### [EXTRACTED RECORDS]
────────────────

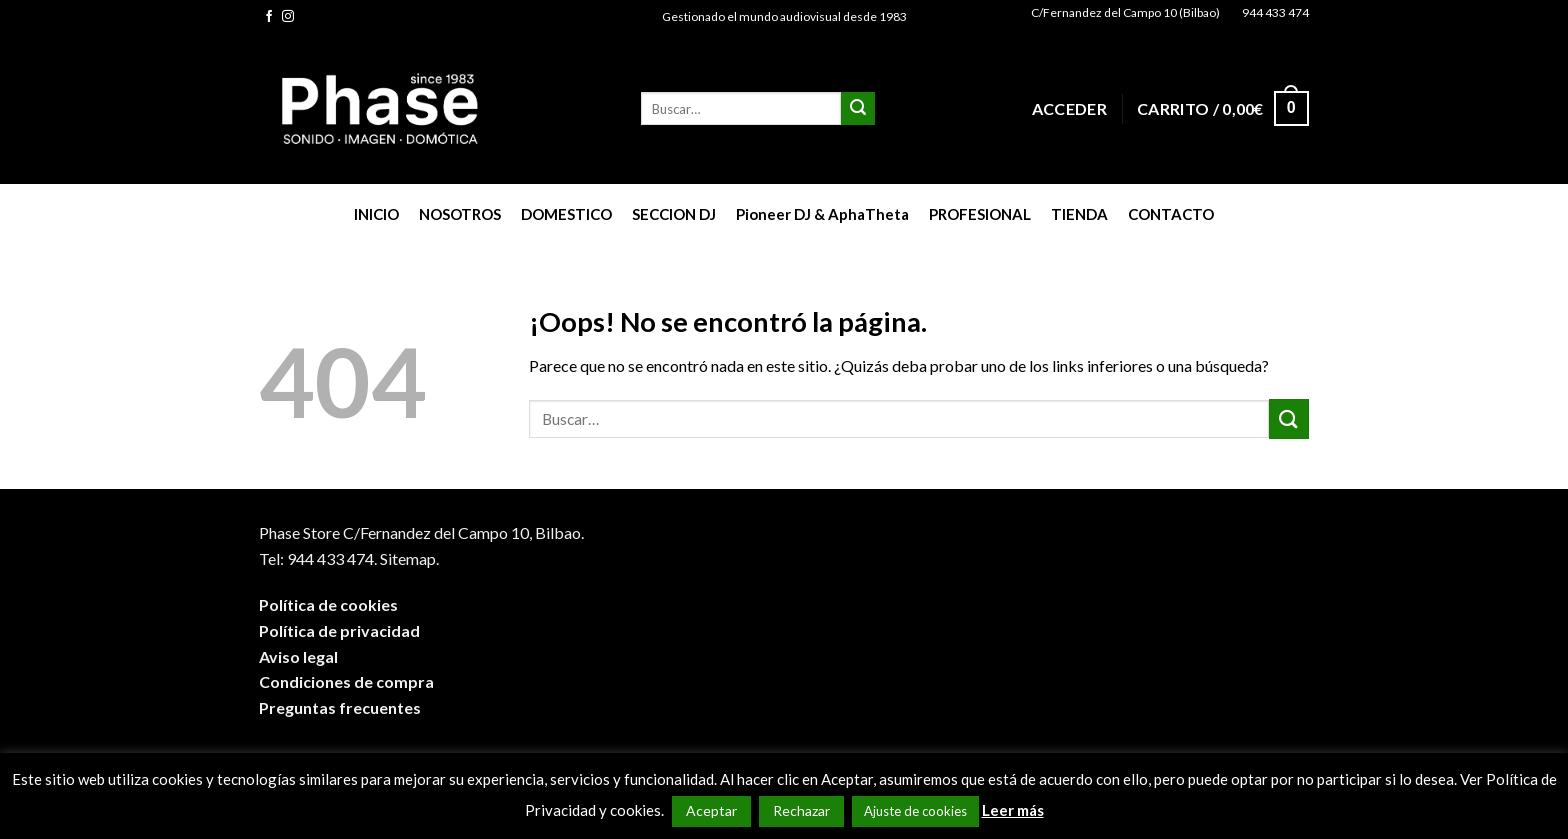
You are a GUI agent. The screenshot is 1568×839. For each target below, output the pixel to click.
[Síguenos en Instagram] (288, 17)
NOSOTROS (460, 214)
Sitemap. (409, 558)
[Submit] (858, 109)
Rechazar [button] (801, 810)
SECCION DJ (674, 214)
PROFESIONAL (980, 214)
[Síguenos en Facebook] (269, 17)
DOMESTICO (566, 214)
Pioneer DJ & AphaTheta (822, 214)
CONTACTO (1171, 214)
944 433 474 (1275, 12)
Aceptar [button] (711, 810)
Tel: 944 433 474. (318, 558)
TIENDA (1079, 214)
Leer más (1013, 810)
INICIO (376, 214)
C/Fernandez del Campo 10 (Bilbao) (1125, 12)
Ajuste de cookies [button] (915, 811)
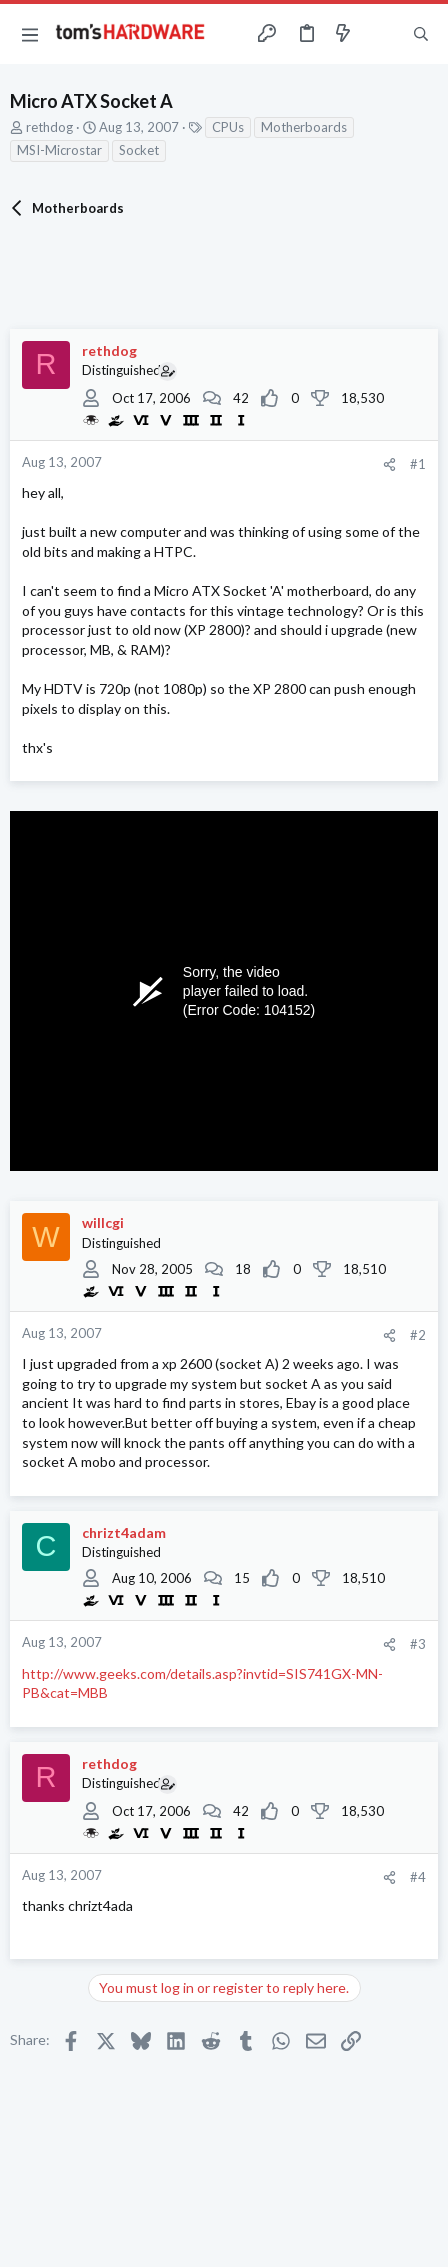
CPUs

────────────────

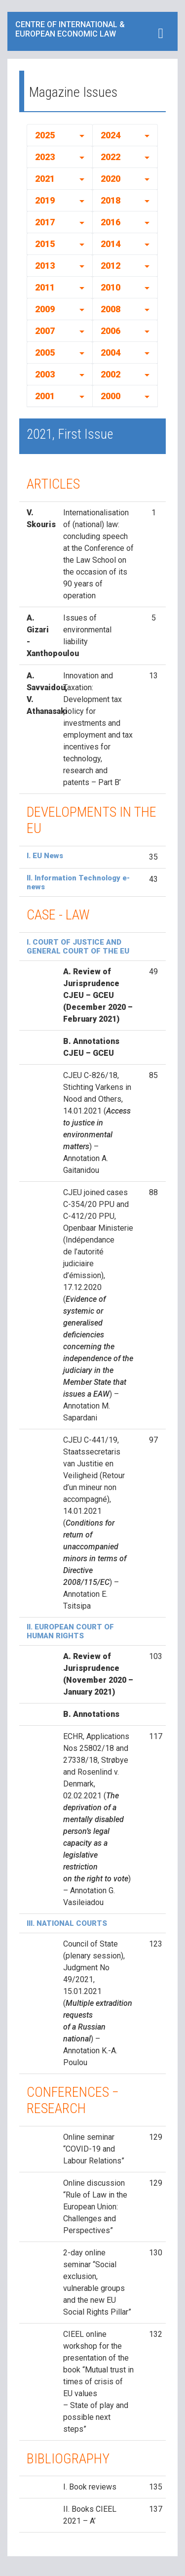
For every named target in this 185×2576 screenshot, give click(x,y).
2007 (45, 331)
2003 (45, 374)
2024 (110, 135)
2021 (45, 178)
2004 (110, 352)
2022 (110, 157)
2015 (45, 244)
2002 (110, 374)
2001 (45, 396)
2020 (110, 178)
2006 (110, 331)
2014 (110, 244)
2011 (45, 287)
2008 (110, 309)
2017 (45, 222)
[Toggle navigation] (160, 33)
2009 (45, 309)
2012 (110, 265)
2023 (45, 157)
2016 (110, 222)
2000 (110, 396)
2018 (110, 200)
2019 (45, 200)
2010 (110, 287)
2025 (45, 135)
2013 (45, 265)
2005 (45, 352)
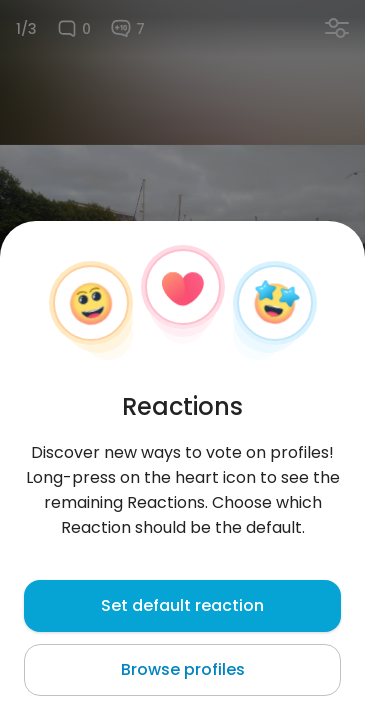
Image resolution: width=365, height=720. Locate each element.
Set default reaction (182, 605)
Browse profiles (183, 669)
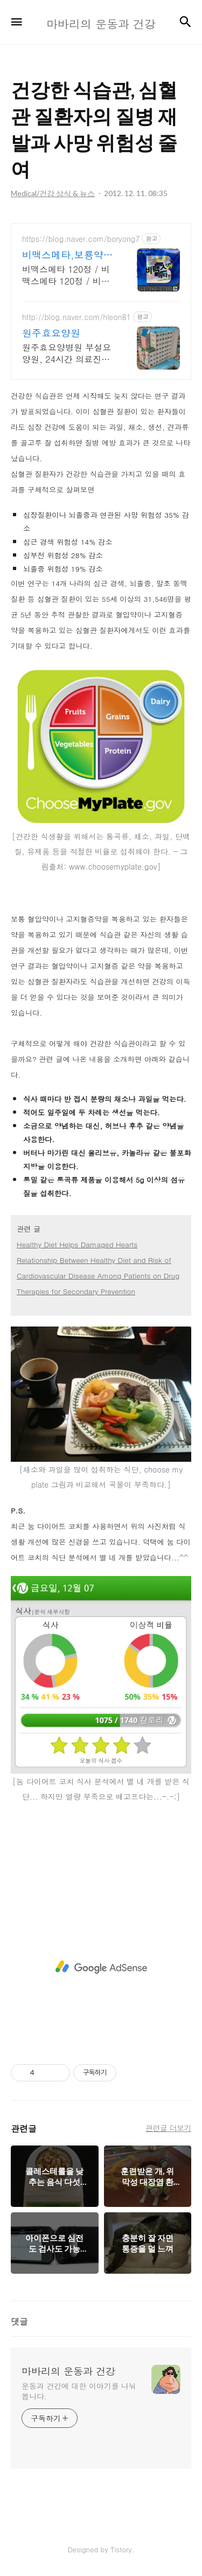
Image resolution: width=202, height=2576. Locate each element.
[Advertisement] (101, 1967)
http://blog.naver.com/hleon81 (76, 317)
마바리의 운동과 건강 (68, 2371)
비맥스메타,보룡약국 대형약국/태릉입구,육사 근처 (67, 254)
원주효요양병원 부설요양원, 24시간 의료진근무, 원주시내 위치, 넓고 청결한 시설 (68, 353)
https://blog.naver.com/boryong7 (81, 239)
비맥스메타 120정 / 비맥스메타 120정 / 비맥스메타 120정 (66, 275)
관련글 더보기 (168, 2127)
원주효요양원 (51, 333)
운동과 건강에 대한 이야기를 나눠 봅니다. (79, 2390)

────────────────

### [WORK TO COMPLETE]
Could you change "button" to "control" in the records between the line holding "[Submit] (858, 109)" and the line holding "Ajuste de cookies [button] (915, 811)", inclusive, and give back only those lines with nothing else altered?

### [TASK RESULT]
[Submit] (858, 109)
Rechazar [control] (801, 810)
SECCION DJ (674, 214)
PROFESIONAL (980, 214)
[Síguenos en Facebook] (269, 17)
DOMESTICO (566, 214)
Pioneer DJ & AphaTheta (822, 214)
CONTACTO (1171, 214)
944 433 474 (1275, 12)
Aceptar [control] (711, 810)
Tel: 944 433 474. (318, 558)
TIENDA (1079, 214)
Leer más (1013, 810)
INICIO (376, 214)
C/Fernandez del Campo 10 (Bilbao) (1125, 12)
Ajuste de cookies [control] (915, 811)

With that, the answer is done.